For its part, Ethiopia said it wanted to negotiate under the auspices of the AU, rather than the UN, but blamed Egypt for its “intransigence and its insistence on historic rights and current use”.

Those rights, as far as Egypt is concerned, go back to at least 1929, when the British government recognised the “natural and historical right of Egypt to the waters of the Nile”. It also granted Egypt veto rights on any projects upstream.

Then in 1959, Egypt and Sudan signed a deal in which the two countries agreed to share the Nile’s resources, with Egypt taking the biggest volume. No reference was made to any of the other nine countries in the river’s basin, including Ethiopia, the source of the Blue Nile.

The tributary, which merges with the White Nile in Sudan’s capital, Khartoum, provides around 80% of the total flow of the river and Ethiopia sees it as a “historic injustice” that it is unable to take advantage of this natural resource, Mr Zerihun said.

If Ethiopia agrees to allowing a specific volume of water to flow to Egypt every year then this will “confirm a colonial privilege of the most downstream country, Egypt. It’s like neo-colonialism and that is unacceptable,” he added.

In essence, what Ethiopia is accusing Egypt of is wanting to maintain the flow that was guaranteed in 1959.

Ethiopia says that in the second year of filling it will release a minimum of 31 billion cubic metres through the Gerd, but beyond that it cannot be tied to a specific number.

Maintaining the flow of a set volume of water to Egypt regardless of the rainfall pattern could mean that the Gerd will stop functioning during prolonged droughts.

While Egypt is alarmed by the prospect of not knowing how much water it is going to receive.

Nations united over the dam

The generation of so much heat after nine years of negotiations may reflect the fact that this is the diplomatic end-game rather than an unbridgeable gap and things will soon cool down.

But both Egypt’s President Abdul Fattah al-Sisi and Ethiopia’s Prime Minister Abiy Ahmed also have domestic political considerations and populations who have become heavily invested in the issue.
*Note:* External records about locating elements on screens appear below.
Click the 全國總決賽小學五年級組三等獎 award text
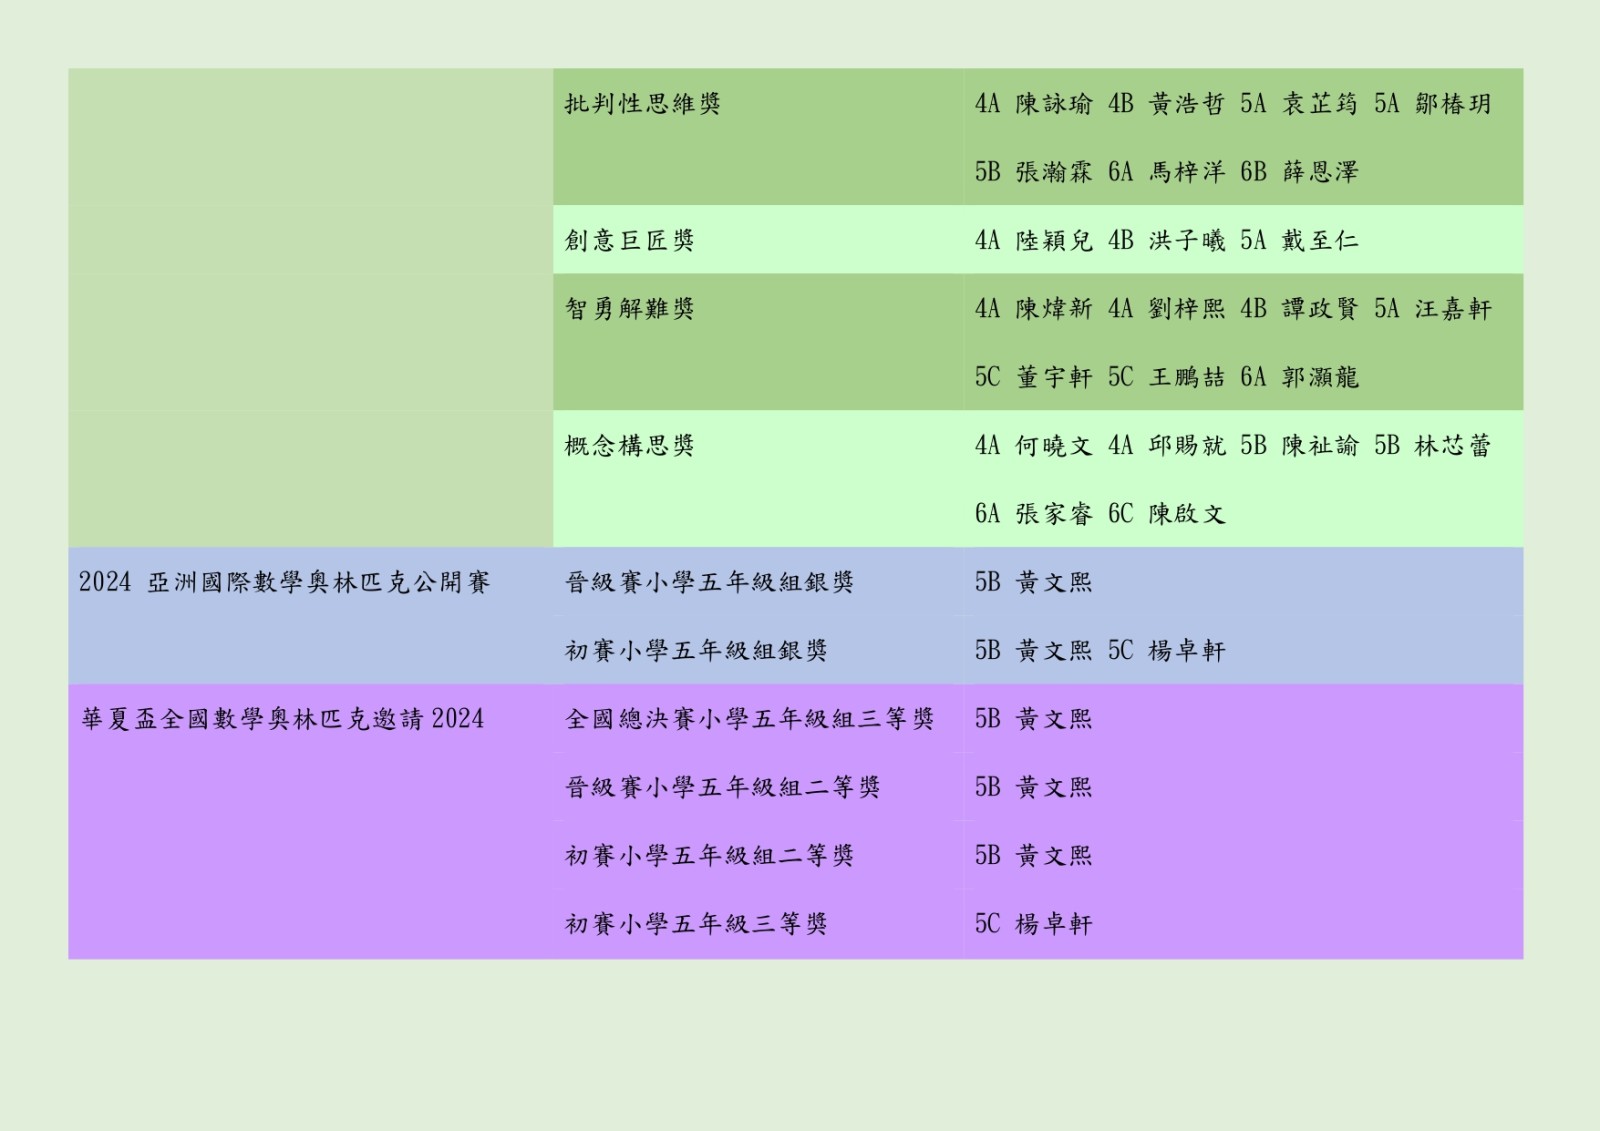This screenshot has height=1131, width=1600. [x=749, y=720]
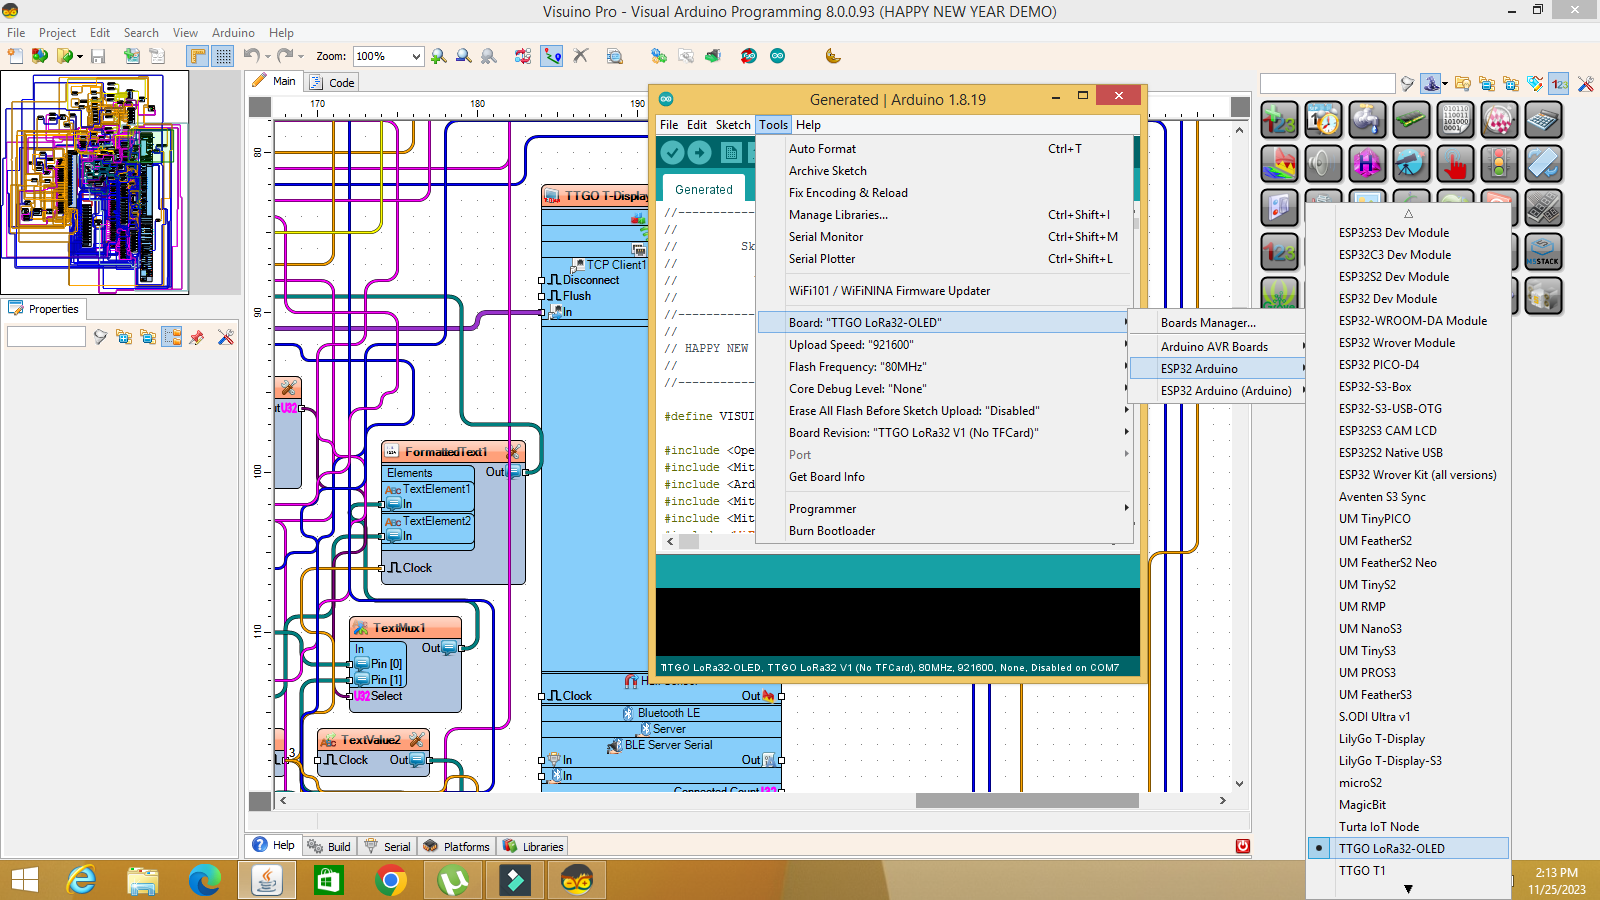Select the calculator component icon
This screenshot has width=1600, height=900.
click(1544, 119)
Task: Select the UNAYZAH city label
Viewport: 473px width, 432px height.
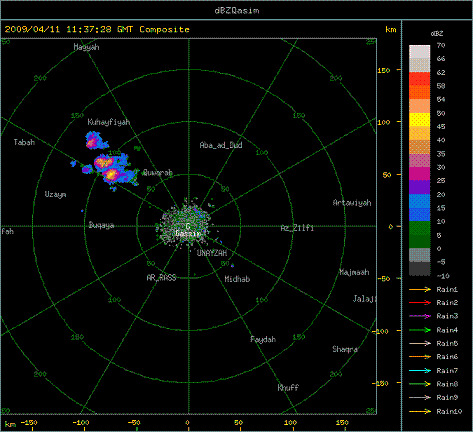Action: [x=212, y=253]
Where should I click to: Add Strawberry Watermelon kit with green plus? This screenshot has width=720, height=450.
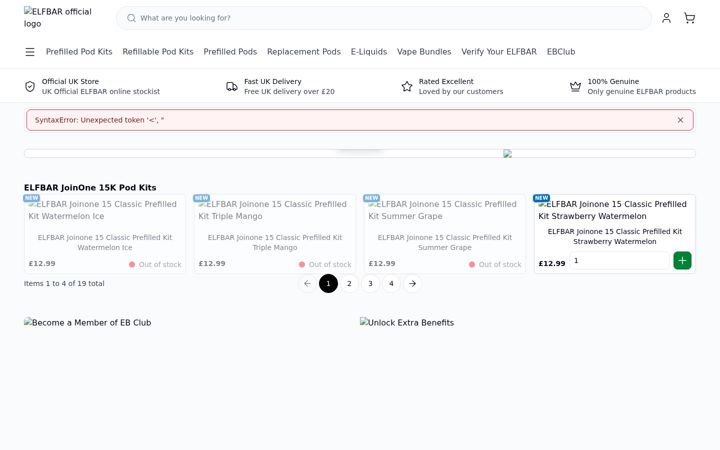(682, 261)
In Ethiopia’s case, people have literally invested in the dam. The $4bn (£3.2bn) cost of the project has been partly met by persuading Ethiopians at home and abroad to lend the government money by buying bonds.

While Mr Abiy faces political challenges that have dented his support, the Gerd is an issue that people can rally behind.

Some have taken to the video-sharing platform TikTok to illustrate the issues with cups and jugs of water. One that has been widely viewed shows a woman with a jug, representing Ethiopia, pouring water into two small cups and saying that her country is in control.

Egyptians have made their own videos, with one suggesting that the dam is vulnerable to attack.

In general, Egyptian media have been supporting the government in the talks over the dam, with some outlets accusing Ethiopia of being uncooperative during the crisis.

While the media in the two countries may want to up the stakes, it is the job of diplomats to try and calm things down.

It is still not clear, however, that those involved in the talks are doing this.